Authors
Kumar Saurabh Singh a,b, Hernando G. Suarez Duran a, Justin J. J. van der Hooft a, Saskia C. M. van Wees b, Marnix H. Medema a
Title
Integrative omics for the discovery of biosynthetic pathways using MEANtools (MEtabolite ANticipation tools)
Affiliation
Bioinformatics Group, Department of Plant Sciences, Wageningen University & Research, 6708 PB Wageningen, the Netherlands. Plant-Microbe Interactions group, Utrecht University, 3584 CH Utrecht, the Netherlands.
Submission topic
Integrative omics (genomics, transcriptomics & metabolomics)
Abstract
Single-omics-based studies have helped for a long time in elucidating crucial genes and metabolites in multiple biological systems. Genomics, transcriptomics, and metabolomics studies have enabled us to understand and measure, both qualitatively and quantitatively, the fluctuations in gene expression and abundance of diverse classes of molecules in a system-wide manner. Recently, transcriptomics and metabolomics have been used in combination to understand the complex architecture of plant biosynthetic pathways with a higher degree of precision. Identification of metabolites that control transcription factors in E. coli (Lempp et al. 2019), characterization of essential metabolic pathways involved in the tick response to A. phagocytophilum infection (Villar et al. 2015), identification of a gene cluster involved in falcarindiol biosynthesis (Jeon et al. 2020), etc., are some of the notable examples of results for which omics integration was crucial.
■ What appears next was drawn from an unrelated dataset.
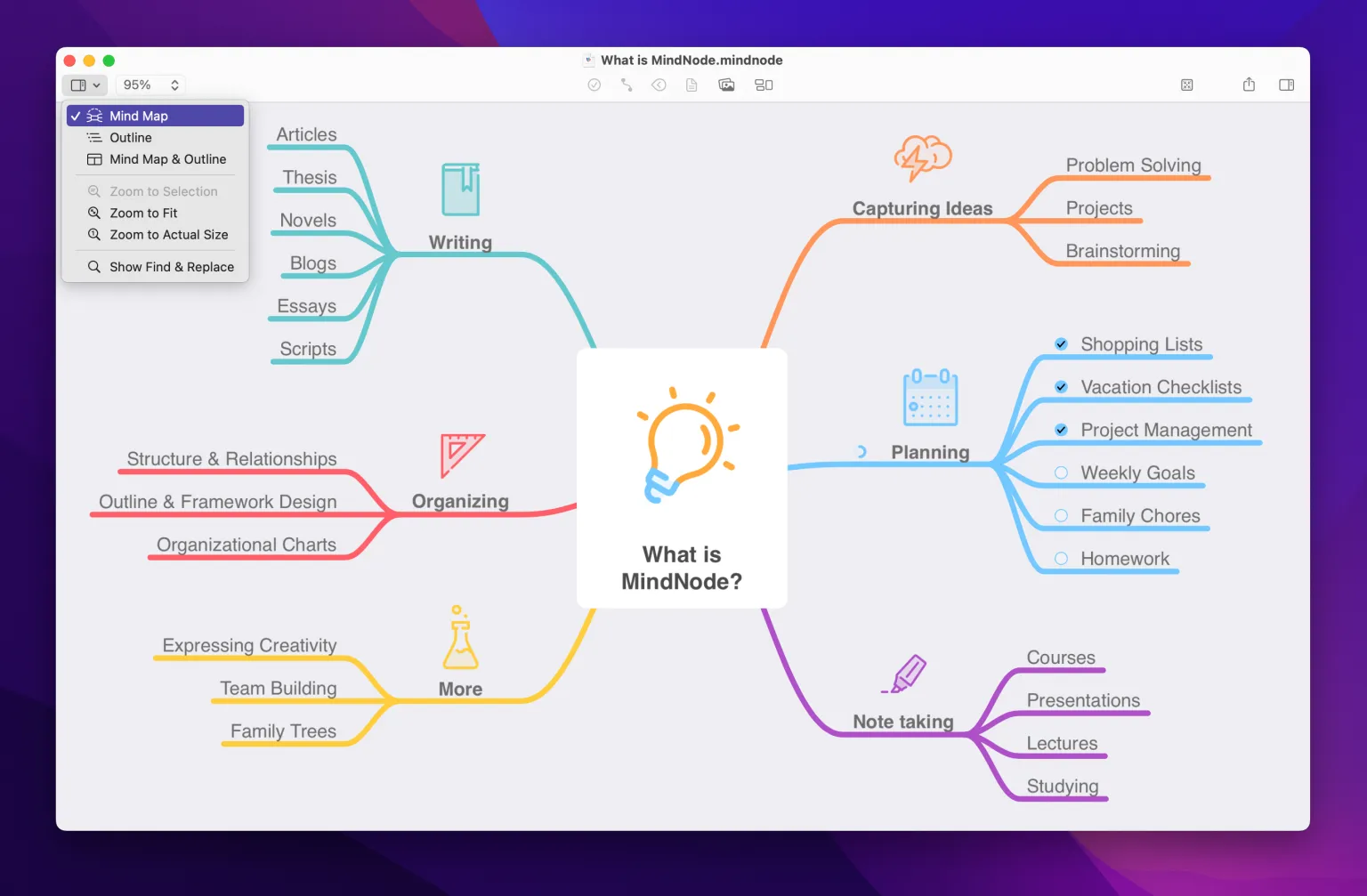Switch to Outline view in the menu
The image size is (1367, 896).
point(130,137)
However, such studies have thus far been limited to targeted analyses of specific microbial or plant pathways based on prior knowledge, while systematic/unsupervised and de novo pathway identification methods based on integrative omics are still largely lacking. To tackle this, novel opportunities can be found in strategies based on the prediction of metabolic pathways through simultaneous observations in multiple omics layers that are then used to generate a single hypothesis. However, no systematic, unsupervised method has been developed so far that integrates transcriptomic, metabolomic, and genomic data for untargeted specialized metabolic pathway discovery.
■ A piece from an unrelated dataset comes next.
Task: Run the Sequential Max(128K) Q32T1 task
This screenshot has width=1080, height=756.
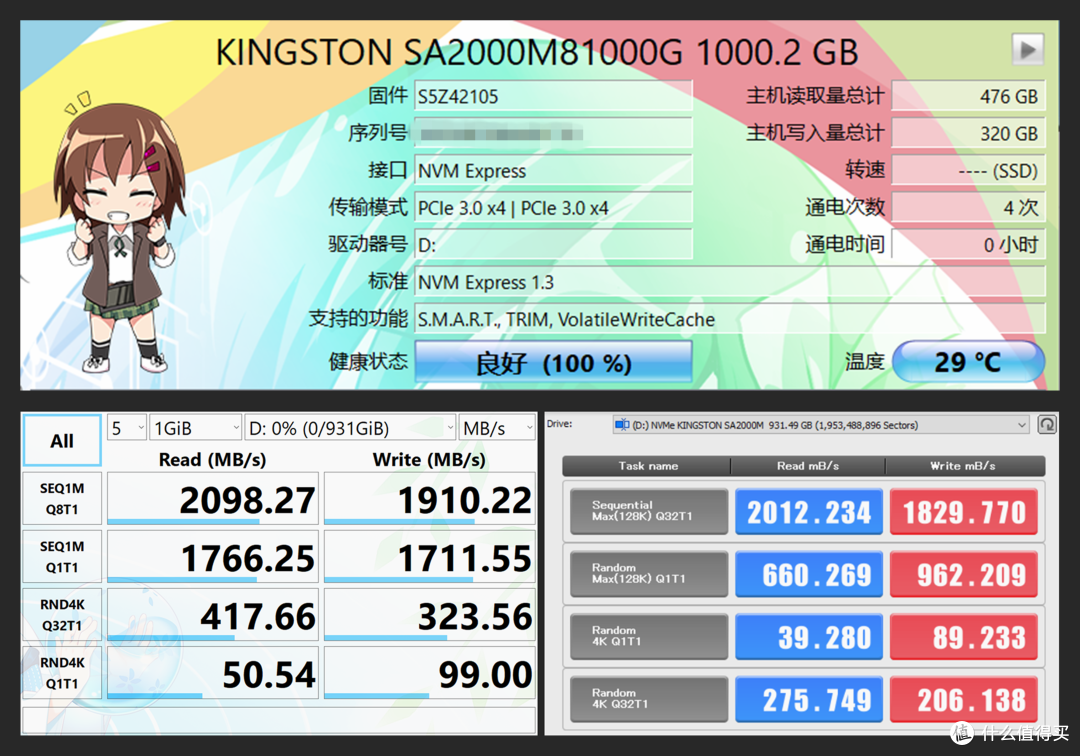Action: coord(648,511)
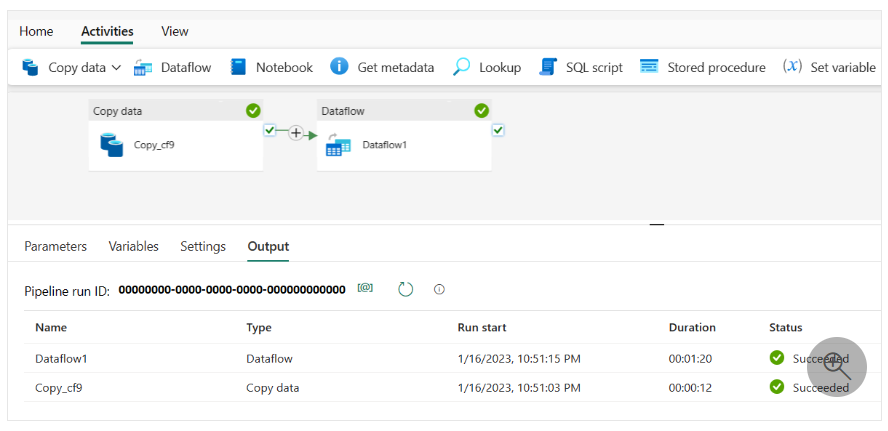
Task: Click the zoom magnifier overlay button
Action: click(x=836, y=366)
Here, we present MEANtools, a python-based workflow that integrates genomic, transcriptomic, and metabolomic data with enzymatic reaction databases to predict metabolic pathways, by identifying mass differences between metabolites that are co-abundant with transcripts whose enzymatic products are capable of catalyzing biosynthetic reactions. MEANtools first identifies strongly correlated transcript-metabolite pairs and then annotates these pairs with reactions by querying the RetroRules database. The annotated pairs represent an enzyme-encoding transcript with a protein domain capable of catalyzing an enzymatic reaction that has a correlated metabolite as a substrate or product. To further expand the chemical transformation search space of MEANtools, the RetroRules database has been further expanded by including KEGG (Kyoto Encyclopedia of Genes and Genomes) orthology (Nakaya et al. 2013) and Rhea (Alcantara et al. 2012) reaction databases. MEANtools also allows fine-tuning of the enzymatic reactions that are retrieved from the database to generate more plausible or easier-to-validate metabolic pathway predictions, for example by retrieving only experimentally validated reactions, or by selecting taxa of origin.
Reconstruction of co-expression modules using the transcriptomics data is essential to identify groups of genes involved in the same metabolic pathway. MEANtools identifies such co-expression clusters and allows users to select only genes present in co-expression modules which improves confidence in the overall biosynthetic pathway predictions. We further propose that prediction accuracy can be enhanced by integrating strategies that allow associating temporal and spatial gene expression levels, as represented in the gene regulatory networks (GRNs), with metabolite abundance levels across samples to identify potentially causal links. This will infer regulation of the different genes encoding enzymes in biosynthetic pathways.